Lawyers Soon Must Disclose Malpractice Insurance

Most people would be surprised to learn the lawyers do not have to carry malpractice insurance (neither to doctors, by the way). And most clients don’t ask whether their lawyer carries malpractice insurance. That’s about to change.

Beginning January 1, 2010, lawyers who do not carry malpractice insurance must disclose that fact to their clients, in writing, at the time the attorney-client relationship is being formed, but only if the representation is expected to exceed four hours.

This new Rule of Professional Conduct (Rule 3-410) was approved by the Supreme Court in August, but not all attorneys are happy about it. Opponents of the new rule, mostly from solo practitioners and small firms, argued they would be unfairly affected, which would impose undue expenses and unfairly stigmatize those without it.

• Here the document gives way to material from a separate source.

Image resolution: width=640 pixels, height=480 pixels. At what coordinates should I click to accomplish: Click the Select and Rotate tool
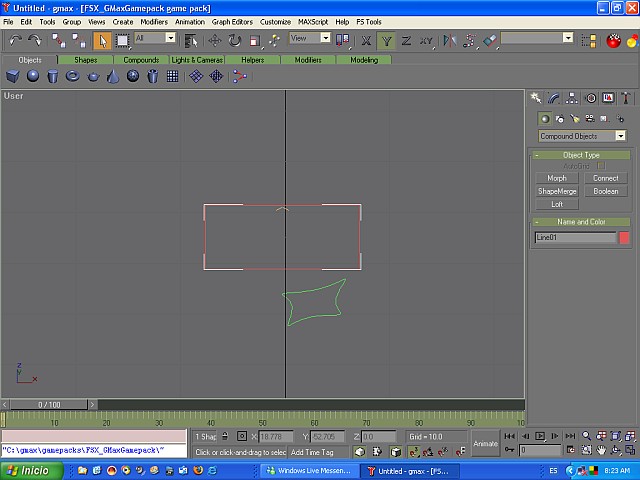click(x=234, y=40)

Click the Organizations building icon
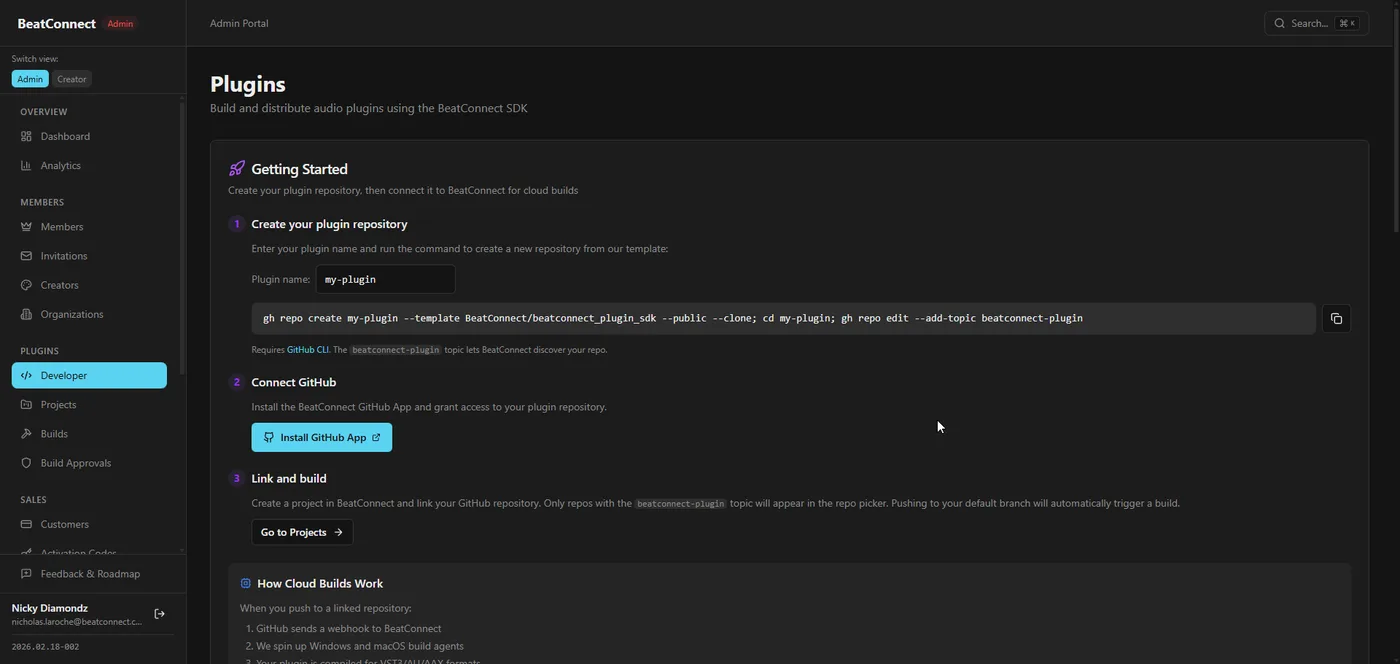point(26,314)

It is estimated that approximately 20% of all lawyers in California do not carry legal malpractice insurance.

Here at the Walton Law Firm, we have always maintained an insurance policy for errors and omissions (malpractice). While it is ridiculously expensive (like pretty much all insurance these days), it’s the responsible thing to do, for both client and lawyer.

Source: State Bar of California

The Walton Law Firm provides representation in the areas of personal injury, wrongful death, and nursing home abuse and neglect. Estate planning services are also available, including the creation or modification of will and trusts. Call (760) 607-1325 for a free consultation.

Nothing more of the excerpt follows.